▸ **Information shown**
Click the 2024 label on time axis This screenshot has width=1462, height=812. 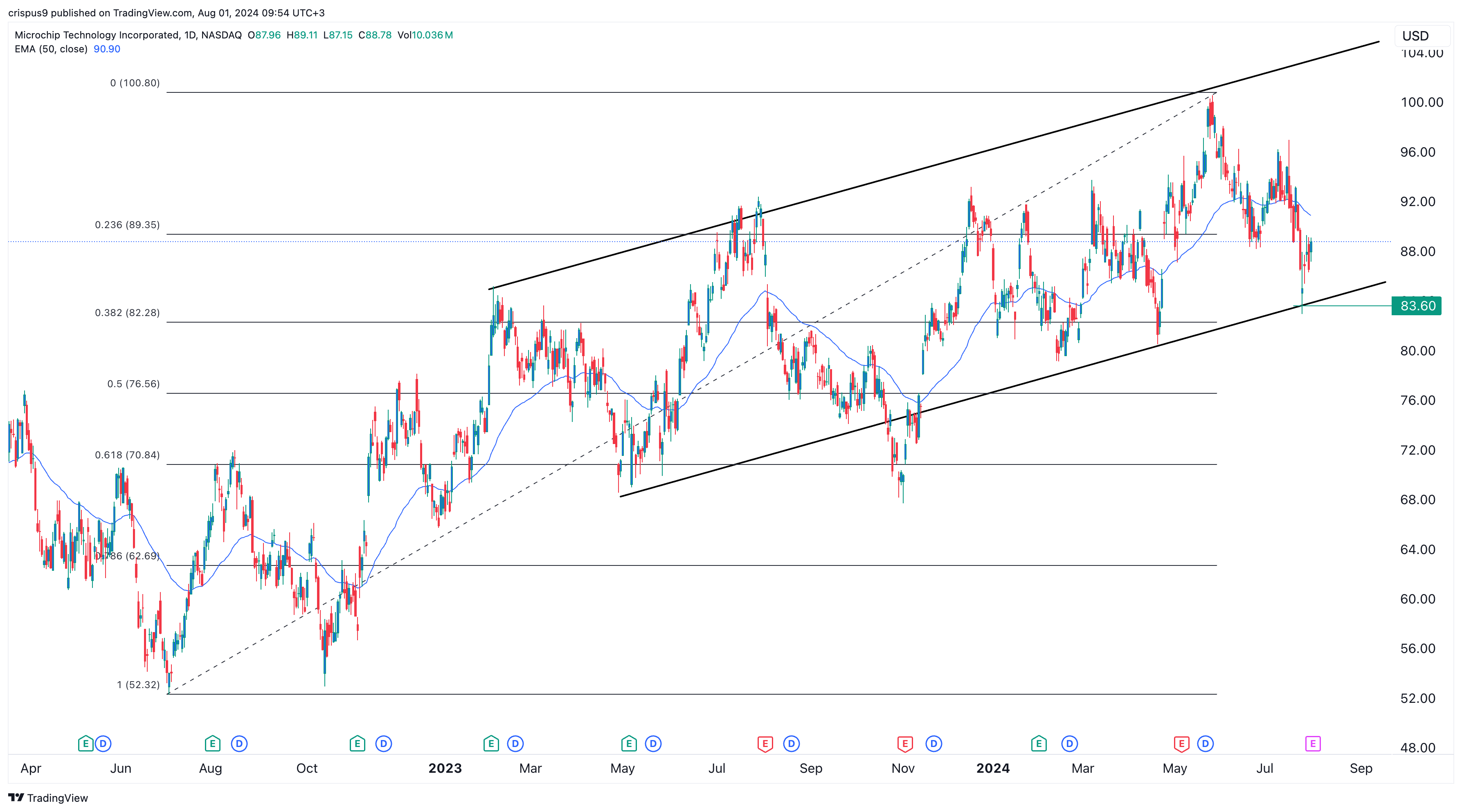pyautogui.click(x=993, y=768)
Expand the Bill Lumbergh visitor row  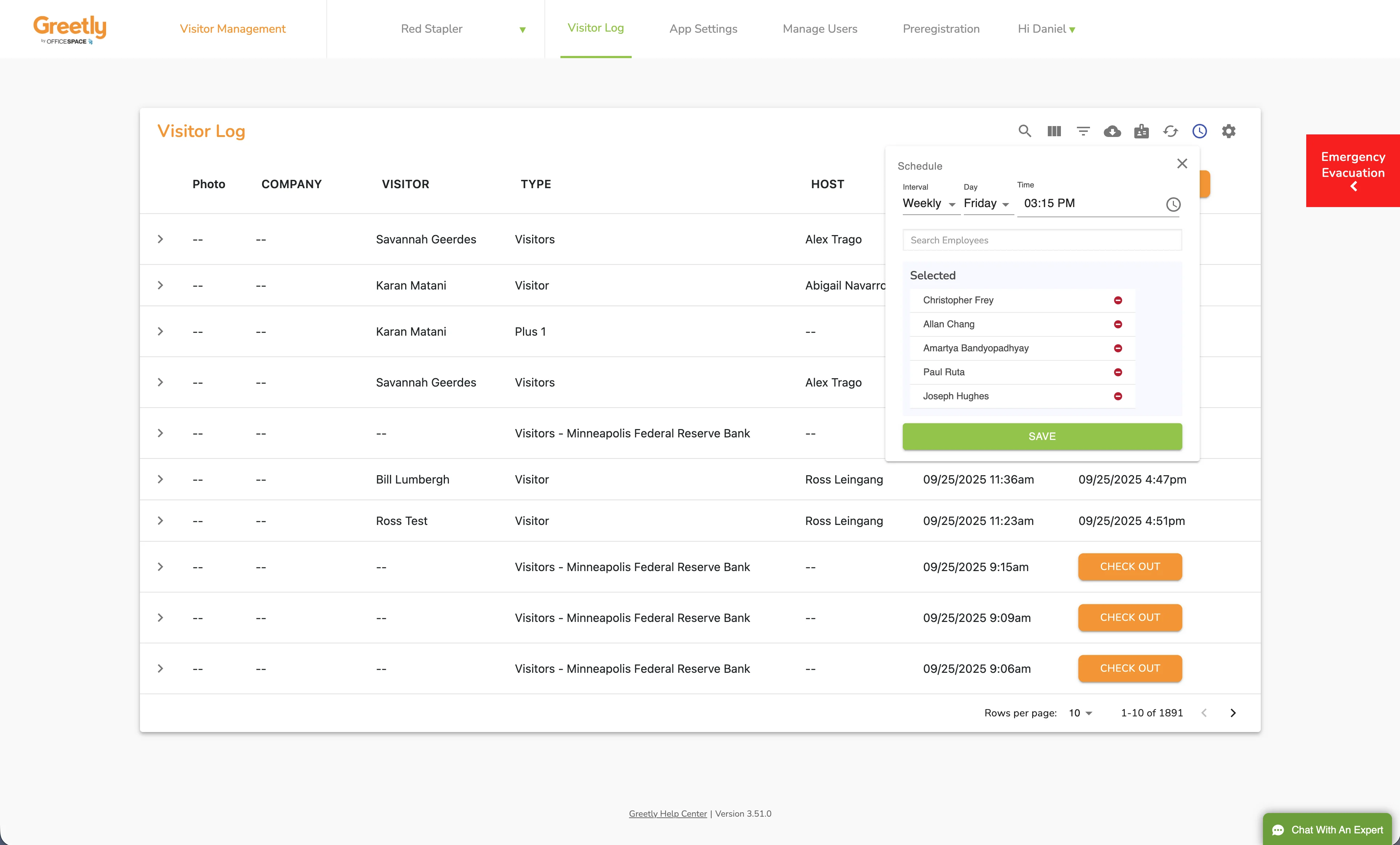point(160,479)
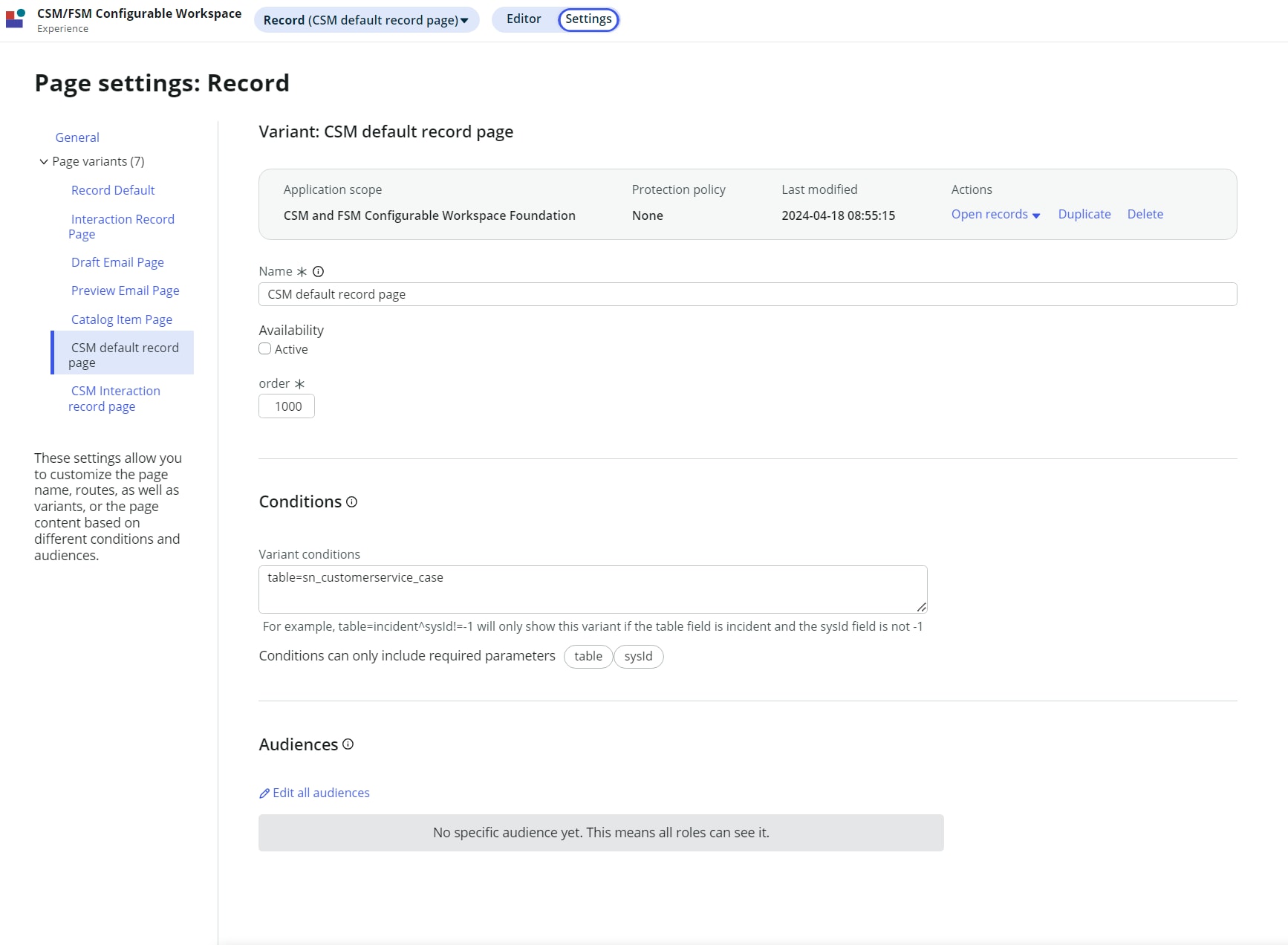1288x945 pixels.
Task: Enable the Active availability checkbox
Action: click(264, 348)
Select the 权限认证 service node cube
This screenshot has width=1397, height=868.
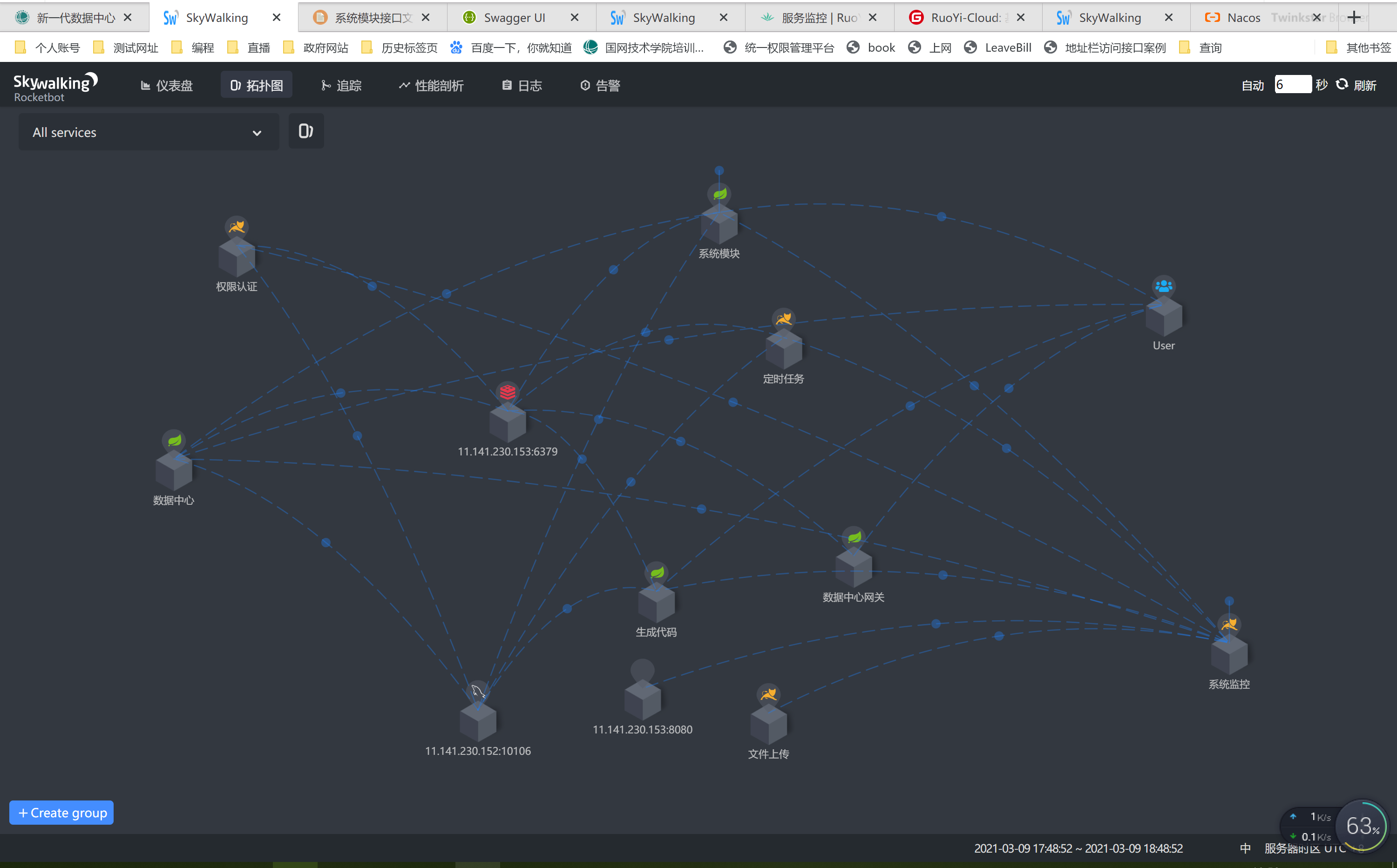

▸ **Action item**
Could you set down word for word each line from the one holding "Select the 权限认证 service node cube" through the end of the material above, without any pictures?

▸ **Final answer**
Select the 权限认证 service node cube
This screenshot has width=1397, height=868.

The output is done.